Abstract: Memories acquired incidentally from exposure to food information in the environment may often become active to later affect food preferences. Because conscious use of these memories is not requested or required, these incidental learning effects constitute a form of indirect memory. In an experiment using a novel food preference paradigm (n = 617), we found that brief incidental exposure to hedonic versus healthy food features indirectly affected food preferences a day later, explaining approximately 10% of the variance in preferences for tasty versus healthy foods. It follows that brief incidental exposure to food information can affect food preferences indirectly for at least a day. When hedonic and health exposure were each compared to a no-exposure baseline, a general effect of hedonic exposure emerged across individuals, whereas health exposure only affected food preferences for high-BMI individuals.
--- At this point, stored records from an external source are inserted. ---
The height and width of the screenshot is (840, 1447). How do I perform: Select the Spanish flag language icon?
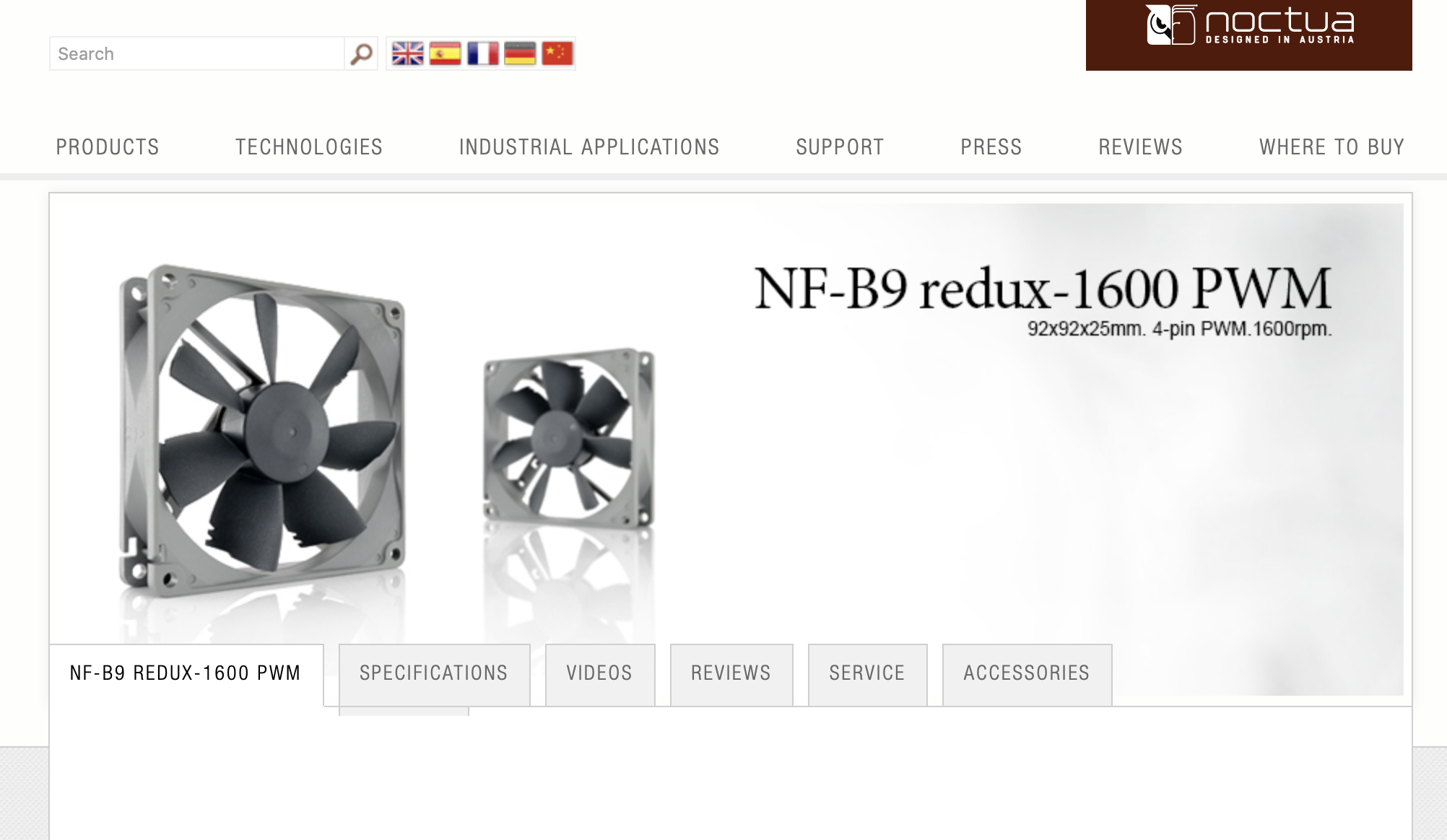tap(445, 53)
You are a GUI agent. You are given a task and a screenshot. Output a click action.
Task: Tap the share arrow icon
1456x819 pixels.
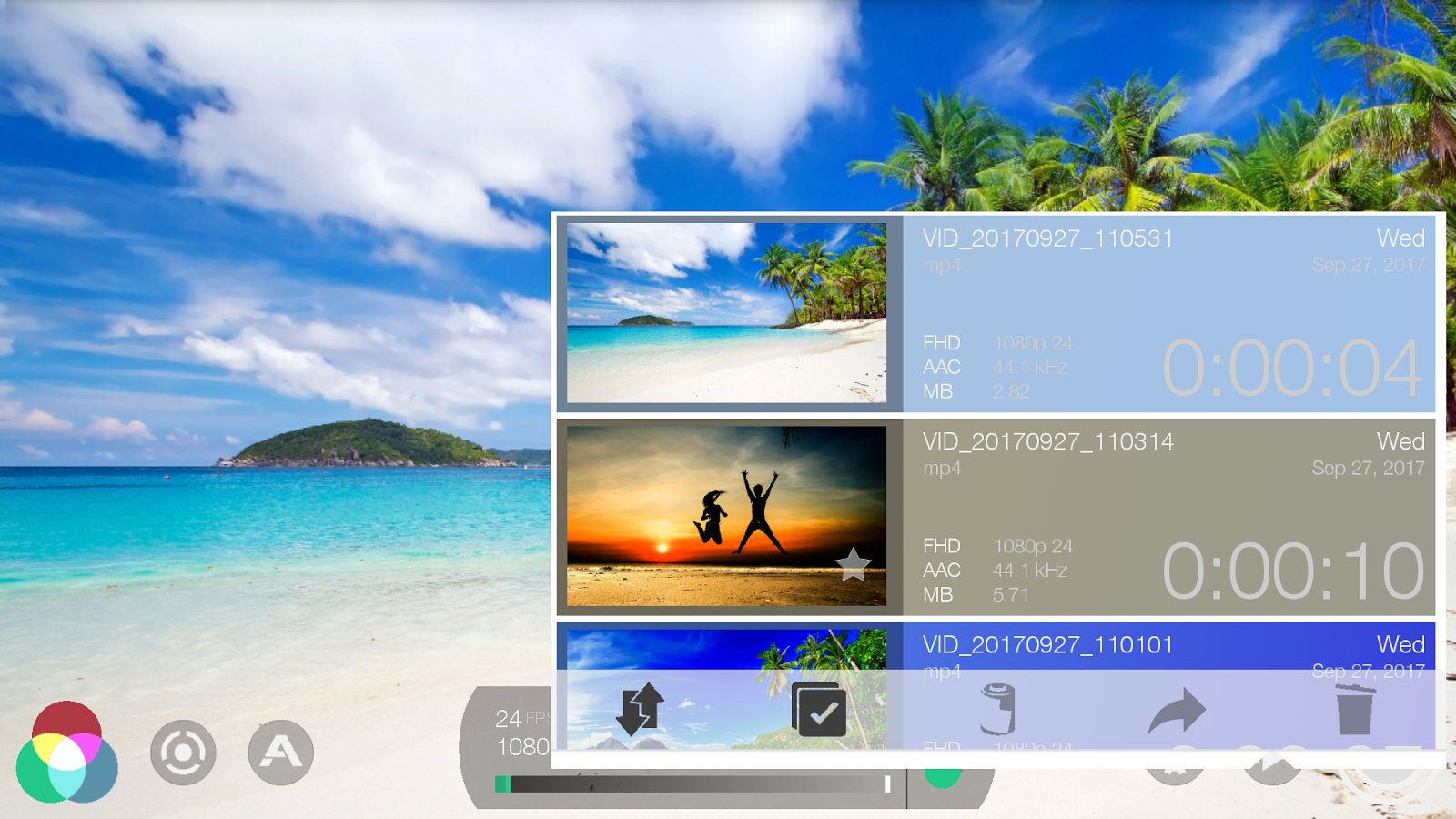1177,711
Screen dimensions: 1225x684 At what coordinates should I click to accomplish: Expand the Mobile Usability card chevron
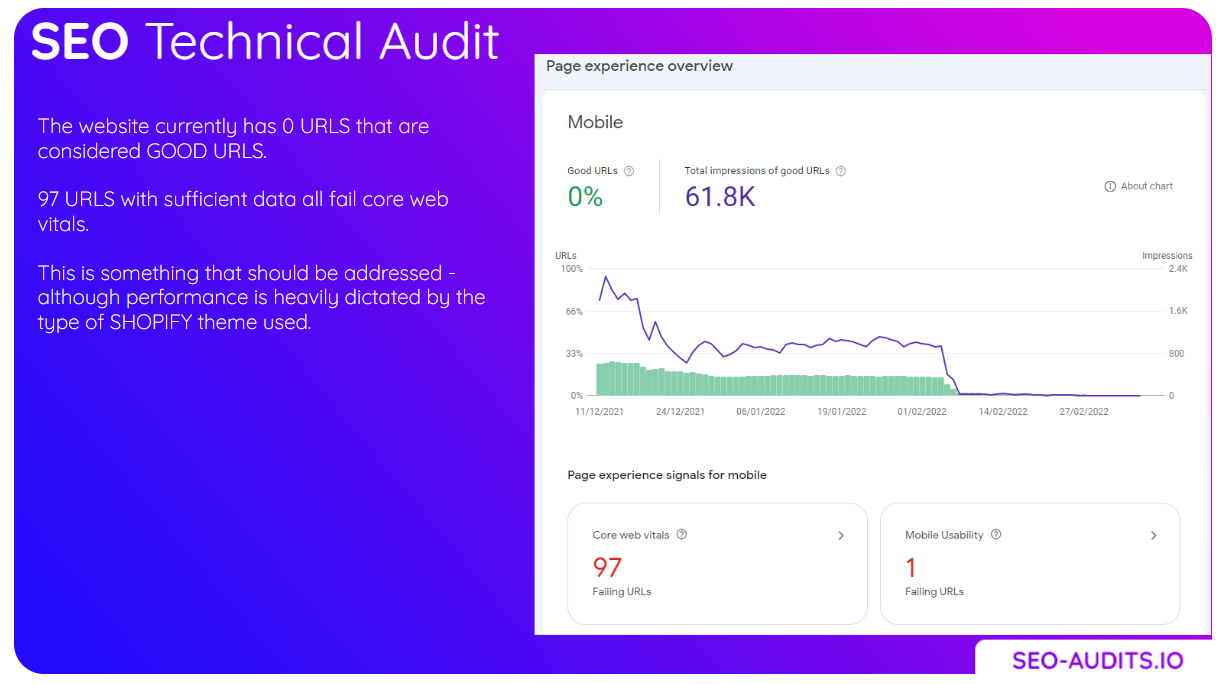[x=1153, y=536]
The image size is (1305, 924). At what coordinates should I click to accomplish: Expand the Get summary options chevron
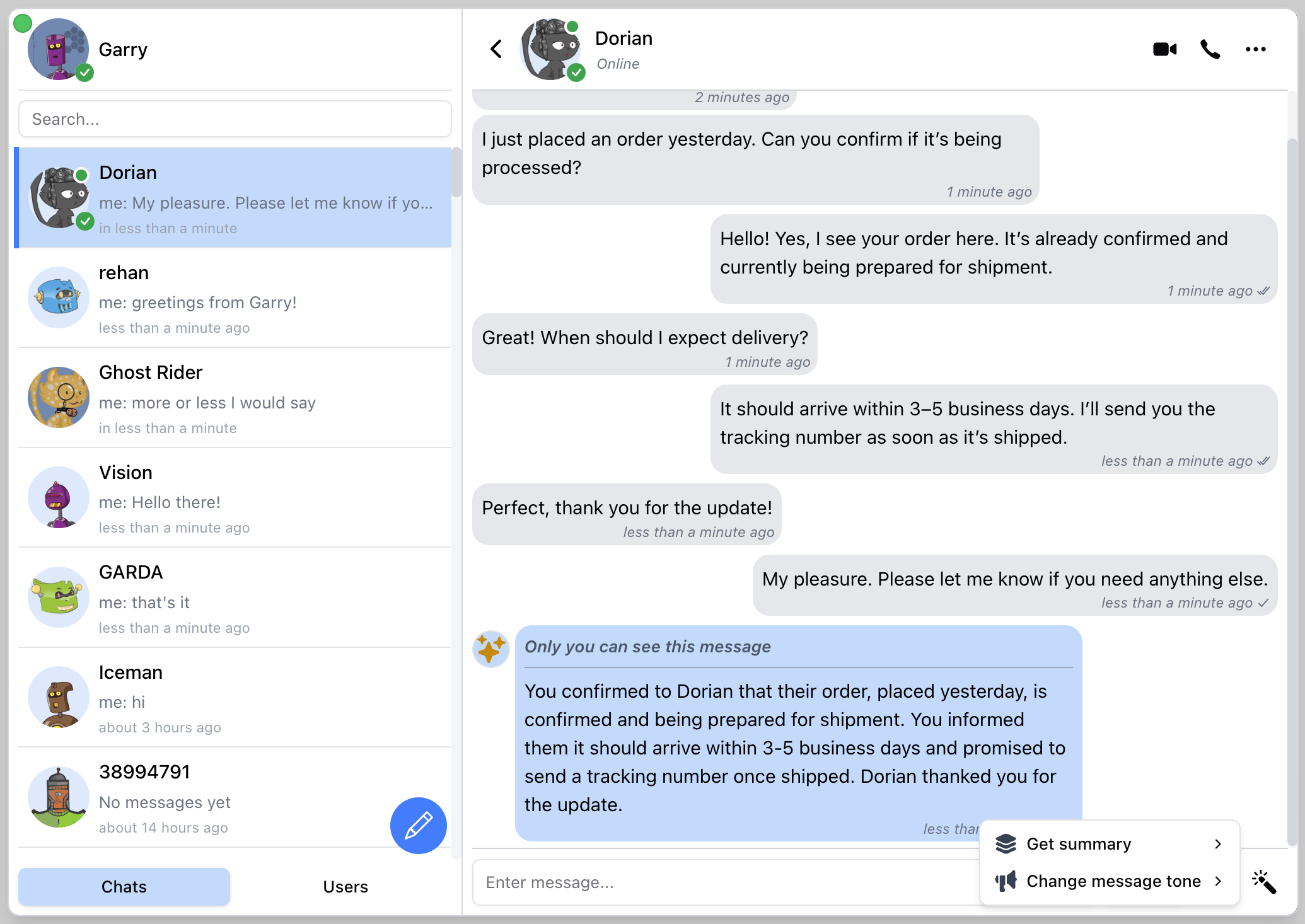tap(1219, 843)
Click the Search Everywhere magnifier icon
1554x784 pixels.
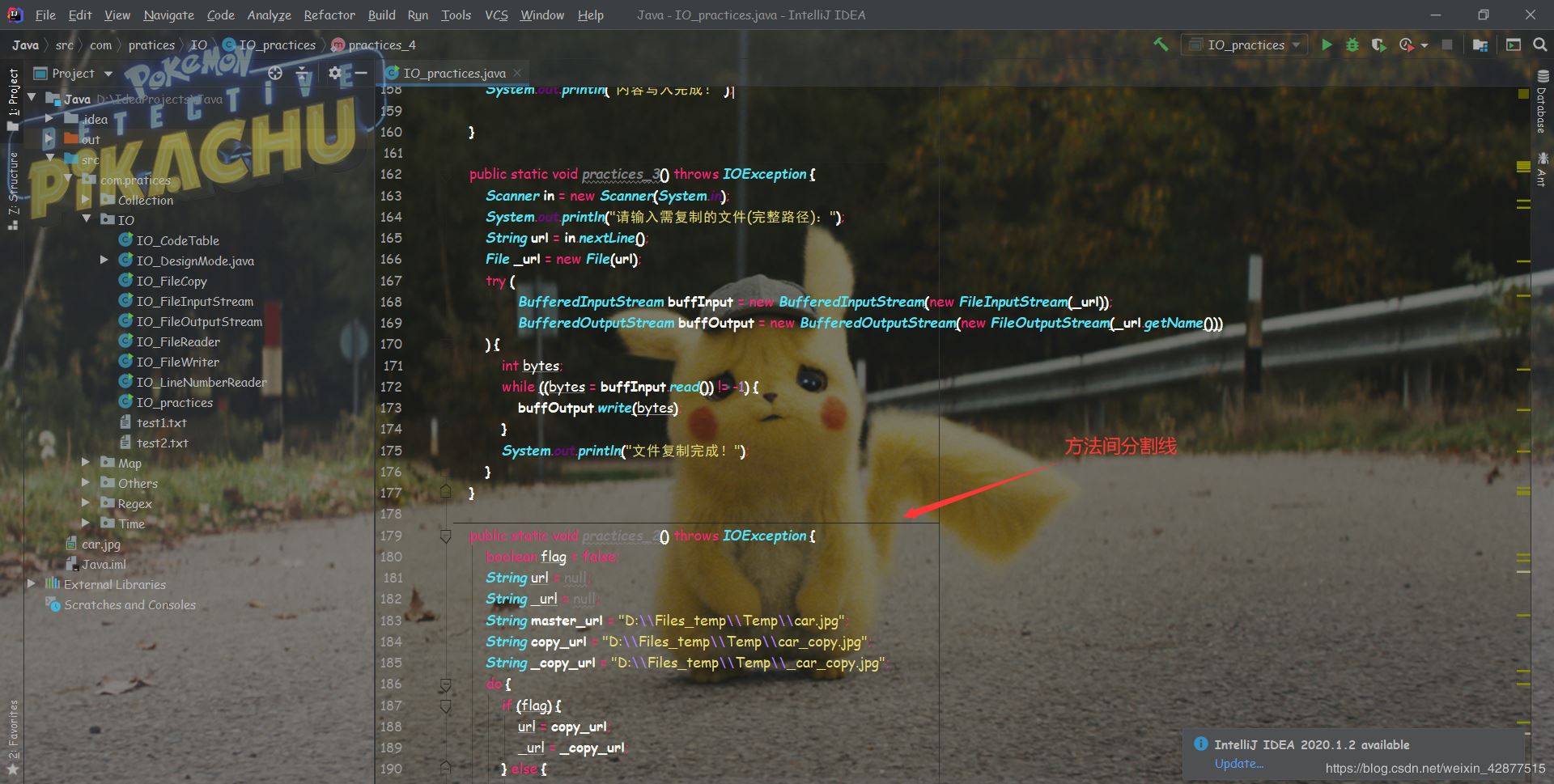click(1539, 45)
This pattern suggests that focusing attention on hedonic food features engages common affective processes across the general population, whereas focusing attention on healthy food features engages eating restraint goals associated with high-BMI. Additionally, incidental exposure to food features primarily changed preferences for infrequently consumed foods, having less impact on habitually consumed foods. These findings offer insight into how hedonic information in the obesogenic food environment contributes to unhealthy eating behavior that leads to overweight and obesity. These findings further motivate the development of interventions that counteract the effects of exposure to hedonic food information and that broaden the effects of exposure to healthy food information.